* **Input data**:
-------------------------

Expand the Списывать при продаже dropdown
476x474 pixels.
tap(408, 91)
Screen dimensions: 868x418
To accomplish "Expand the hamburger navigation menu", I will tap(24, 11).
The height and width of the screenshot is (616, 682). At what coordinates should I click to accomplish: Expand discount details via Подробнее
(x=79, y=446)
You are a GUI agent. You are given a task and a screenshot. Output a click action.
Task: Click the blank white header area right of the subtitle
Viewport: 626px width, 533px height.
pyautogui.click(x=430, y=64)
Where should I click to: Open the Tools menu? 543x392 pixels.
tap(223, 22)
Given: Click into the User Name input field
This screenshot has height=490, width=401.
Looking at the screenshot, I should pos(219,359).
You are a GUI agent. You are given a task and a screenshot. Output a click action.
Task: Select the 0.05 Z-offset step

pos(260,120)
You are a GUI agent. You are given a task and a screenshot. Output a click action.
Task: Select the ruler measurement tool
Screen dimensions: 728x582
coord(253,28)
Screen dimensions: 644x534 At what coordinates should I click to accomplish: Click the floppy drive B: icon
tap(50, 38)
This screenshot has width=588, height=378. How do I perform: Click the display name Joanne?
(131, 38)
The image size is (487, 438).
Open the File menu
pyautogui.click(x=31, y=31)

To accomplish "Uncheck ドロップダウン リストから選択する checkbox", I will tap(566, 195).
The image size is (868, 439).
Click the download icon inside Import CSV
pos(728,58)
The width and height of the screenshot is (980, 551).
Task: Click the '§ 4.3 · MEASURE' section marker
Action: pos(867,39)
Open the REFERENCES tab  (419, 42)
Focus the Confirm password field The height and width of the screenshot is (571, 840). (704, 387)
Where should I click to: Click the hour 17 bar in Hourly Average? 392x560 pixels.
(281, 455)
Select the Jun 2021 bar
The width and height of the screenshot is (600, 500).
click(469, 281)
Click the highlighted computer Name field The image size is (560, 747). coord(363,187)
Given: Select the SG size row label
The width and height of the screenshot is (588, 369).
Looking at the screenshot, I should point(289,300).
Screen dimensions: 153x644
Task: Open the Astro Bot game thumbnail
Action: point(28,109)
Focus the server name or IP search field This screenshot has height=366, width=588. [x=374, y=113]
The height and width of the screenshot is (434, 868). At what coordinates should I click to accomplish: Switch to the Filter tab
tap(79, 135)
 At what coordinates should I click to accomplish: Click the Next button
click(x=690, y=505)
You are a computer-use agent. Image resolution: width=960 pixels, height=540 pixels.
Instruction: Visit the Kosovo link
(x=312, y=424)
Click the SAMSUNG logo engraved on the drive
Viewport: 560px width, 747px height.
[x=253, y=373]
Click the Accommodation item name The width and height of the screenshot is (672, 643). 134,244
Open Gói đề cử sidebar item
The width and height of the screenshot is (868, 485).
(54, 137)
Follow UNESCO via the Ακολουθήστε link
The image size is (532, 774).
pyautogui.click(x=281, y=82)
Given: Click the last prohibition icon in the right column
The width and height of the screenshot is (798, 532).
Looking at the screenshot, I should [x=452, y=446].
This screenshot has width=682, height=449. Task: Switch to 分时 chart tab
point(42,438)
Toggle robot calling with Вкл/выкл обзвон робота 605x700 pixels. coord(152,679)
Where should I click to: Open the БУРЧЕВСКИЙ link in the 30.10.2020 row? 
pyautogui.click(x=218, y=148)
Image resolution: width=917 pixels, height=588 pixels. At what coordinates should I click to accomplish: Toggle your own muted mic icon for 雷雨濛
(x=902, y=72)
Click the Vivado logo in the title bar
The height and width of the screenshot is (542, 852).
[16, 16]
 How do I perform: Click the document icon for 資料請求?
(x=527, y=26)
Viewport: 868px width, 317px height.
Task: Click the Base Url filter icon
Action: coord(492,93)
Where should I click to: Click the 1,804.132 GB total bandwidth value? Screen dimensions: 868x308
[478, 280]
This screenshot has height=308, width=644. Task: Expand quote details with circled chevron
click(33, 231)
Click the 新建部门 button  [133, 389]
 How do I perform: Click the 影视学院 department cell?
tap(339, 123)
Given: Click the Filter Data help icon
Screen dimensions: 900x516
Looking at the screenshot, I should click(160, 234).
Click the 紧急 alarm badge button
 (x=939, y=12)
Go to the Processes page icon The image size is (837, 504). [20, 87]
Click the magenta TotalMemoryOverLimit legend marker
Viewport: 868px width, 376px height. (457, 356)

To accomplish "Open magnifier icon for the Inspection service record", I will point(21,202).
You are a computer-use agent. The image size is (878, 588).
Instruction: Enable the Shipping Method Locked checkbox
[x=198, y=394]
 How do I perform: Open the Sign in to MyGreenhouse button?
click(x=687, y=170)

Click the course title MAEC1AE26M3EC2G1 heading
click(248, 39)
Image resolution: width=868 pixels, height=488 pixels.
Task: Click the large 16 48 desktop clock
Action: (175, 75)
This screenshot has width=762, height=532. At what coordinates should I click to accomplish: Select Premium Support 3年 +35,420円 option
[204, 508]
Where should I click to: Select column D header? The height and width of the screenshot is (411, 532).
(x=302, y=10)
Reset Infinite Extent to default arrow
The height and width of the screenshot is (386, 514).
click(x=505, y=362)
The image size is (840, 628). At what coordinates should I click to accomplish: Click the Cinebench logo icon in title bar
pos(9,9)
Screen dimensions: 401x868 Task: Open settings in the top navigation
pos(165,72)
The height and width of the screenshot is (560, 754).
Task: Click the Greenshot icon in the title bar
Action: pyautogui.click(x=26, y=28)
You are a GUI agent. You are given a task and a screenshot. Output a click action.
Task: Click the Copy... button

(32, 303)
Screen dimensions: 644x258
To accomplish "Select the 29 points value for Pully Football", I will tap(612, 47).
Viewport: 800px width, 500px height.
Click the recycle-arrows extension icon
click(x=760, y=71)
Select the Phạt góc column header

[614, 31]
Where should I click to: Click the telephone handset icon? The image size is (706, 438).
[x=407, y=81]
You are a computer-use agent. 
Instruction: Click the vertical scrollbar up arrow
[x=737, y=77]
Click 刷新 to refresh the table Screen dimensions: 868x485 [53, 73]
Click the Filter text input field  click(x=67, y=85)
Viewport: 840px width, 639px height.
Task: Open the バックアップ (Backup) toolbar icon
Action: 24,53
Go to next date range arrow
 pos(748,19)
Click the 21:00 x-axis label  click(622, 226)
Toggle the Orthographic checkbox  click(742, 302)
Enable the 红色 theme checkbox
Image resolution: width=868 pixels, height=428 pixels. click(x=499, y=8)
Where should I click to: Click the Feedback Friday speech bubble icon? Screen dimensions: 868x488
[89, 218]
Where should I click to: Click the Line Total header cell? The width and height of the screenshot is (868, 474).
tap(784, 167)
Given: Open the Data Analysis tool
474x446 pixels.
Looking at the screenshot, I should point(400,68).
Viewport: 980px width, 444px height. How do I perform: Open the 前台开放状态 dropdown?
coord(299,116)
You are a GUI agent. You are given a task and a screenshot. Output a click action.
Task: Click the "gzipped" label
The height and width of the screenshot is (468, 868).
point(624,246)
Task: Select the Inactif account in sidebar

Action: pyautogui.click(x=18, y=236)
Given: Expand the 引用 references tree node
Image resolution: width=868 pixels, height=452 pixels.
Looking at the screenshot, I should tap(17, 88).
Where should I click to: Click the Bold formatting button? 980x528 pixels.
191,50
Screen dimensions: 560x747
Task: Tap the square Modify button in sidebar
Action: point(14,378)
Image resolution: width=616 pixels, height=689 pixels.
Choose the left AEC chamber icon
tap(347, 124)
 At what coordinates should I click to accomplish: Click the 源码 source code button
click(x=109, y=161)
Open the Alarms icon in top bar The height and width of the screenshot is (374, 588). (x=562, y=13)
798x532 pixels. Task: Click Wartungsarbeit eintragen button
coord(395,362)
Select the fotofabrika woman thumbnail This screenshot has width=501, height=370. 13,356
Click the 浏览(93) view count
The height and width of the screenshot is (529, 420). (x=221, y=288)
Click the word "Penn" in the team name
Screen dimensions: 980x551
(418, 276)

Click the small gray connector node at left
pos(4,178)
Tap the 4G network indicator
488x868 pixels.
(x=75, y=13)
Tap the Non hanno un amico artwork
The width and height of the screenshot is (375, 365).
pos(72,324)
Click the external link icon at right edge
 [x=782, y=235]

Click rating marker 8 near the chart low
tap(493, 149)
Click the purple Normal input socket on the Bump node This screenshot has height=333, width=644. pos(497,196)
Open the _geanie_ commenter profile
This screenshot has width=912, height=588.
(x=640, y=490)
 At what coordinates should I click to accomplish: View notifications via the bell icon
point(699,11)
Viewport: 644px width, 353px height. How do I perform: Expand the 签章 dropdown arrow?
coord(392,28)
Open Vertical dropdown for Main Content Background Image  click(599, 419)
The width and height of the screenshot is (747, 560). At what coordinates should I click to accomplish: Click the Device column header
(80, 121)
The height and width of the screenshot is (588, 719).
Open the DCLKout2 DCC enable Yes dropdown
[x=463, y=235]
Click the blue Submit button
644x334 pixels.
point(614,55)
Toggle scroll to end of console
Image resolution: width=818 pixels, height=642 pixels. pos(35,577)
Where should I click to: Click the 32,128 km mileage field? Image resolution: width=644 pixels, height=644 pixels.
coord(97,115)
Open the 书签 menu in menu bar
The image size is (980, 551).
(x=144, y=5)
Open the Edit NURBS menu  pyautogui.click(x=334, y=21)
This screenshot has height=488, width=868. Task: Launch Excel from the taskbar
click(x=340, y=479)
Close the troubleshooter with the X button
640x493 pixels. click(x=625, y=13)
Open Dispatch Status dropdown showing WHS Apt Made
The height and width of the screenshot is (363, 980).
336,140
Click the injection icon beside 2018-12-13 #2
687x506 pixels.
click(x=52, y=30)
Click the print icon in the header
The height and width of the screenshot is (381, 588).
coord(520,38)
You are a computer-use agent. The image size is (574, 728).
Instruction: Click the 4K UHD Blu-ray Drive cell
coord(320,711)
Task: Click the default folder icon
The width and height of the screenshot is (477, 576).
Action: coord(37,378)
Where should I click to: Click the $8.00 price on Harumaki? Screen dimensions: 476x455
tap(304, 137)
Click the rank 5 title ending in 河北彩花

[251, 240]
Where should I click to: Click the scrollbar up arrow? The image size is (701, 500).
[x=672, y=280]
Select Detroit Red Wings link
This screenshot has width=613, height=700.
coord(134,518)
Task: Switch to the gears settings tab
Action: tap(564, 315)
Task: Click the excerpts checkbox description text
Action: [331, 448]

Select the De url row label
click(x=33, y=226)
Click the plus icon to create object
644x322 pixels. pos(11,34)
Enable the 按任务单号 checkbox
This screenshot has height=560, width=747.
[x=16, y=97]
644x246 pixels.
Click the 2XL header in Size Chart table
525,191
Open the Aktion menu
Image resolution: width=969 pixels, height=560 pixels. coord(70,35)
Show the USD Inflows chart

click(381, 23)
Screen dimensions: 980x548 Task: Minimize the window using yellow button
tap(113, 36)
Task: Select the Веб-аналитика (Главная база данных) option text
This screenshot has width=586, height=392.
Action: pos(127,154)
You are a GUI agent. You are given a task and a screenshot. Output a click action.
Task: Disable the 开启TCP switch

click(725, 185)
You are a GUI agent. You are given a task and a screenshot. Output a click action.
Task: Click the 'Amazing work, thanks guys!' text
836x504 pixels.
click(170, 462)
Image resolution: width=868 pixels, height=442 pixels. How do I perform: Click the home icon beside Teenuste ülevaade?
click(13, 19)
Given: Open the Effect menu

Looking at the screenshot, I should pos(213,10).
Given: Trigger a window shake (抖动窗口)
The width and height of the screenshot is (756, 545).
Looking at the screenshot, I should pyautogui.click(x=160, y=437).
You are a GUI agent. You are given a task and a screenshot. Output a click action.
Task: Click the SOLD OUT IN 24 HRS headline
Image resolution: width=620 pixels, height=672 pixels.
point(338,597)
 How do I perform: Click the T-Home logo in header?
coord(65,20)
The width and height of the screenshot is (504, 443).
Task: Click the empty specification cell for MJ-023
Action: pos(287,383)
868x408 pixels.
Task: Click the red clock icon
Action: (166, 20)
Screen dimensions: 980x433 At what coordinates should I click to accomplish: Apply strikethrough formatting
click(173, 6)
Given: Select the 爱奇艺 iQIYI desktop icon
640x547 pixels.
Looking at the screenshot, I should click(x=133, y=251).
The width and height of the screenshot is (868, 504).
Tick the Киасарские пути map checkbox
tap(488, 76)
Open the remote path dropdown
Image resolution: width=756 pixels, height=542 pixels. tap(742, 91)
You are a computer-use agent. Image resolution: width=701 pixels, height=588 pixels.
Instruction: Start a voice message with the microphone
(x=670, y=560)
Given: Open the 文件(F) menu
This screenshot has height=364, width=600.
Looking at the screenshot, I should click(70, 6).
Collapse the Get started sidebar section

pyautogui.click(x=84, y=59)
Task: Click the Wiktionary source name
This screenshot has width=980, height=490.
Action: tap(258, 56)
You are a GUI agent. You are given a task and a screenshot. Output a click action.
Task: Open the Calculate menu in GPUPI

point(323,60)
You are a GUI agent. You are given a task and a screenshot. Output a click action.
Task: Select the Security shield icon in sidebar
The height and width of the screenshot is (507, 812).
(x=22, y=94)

-------------------------

* **Work item**: Retype only the lines above between the line with "Screen dimensions: 644x534" and the line with "The image size is (868, 439).", counting those two lines as well, and keep every character as it is.

* **Reply**:
Screen dimensions: 644x534 At what coordinates should I click to accomplish: Click the floppy drive B: icon
tap(50, 38)
This screenshot has width=588, height=378. How do I perform: Click the display name Joanne?
(131, 38)
The image size is (487, 438).
Open the File menu
pyautogui.click(x=31, y=31)

To accomplish "Uncheck ドロップダウン リストから選択する checkbox", I will tap(566, 195).
The image size is (868, 439).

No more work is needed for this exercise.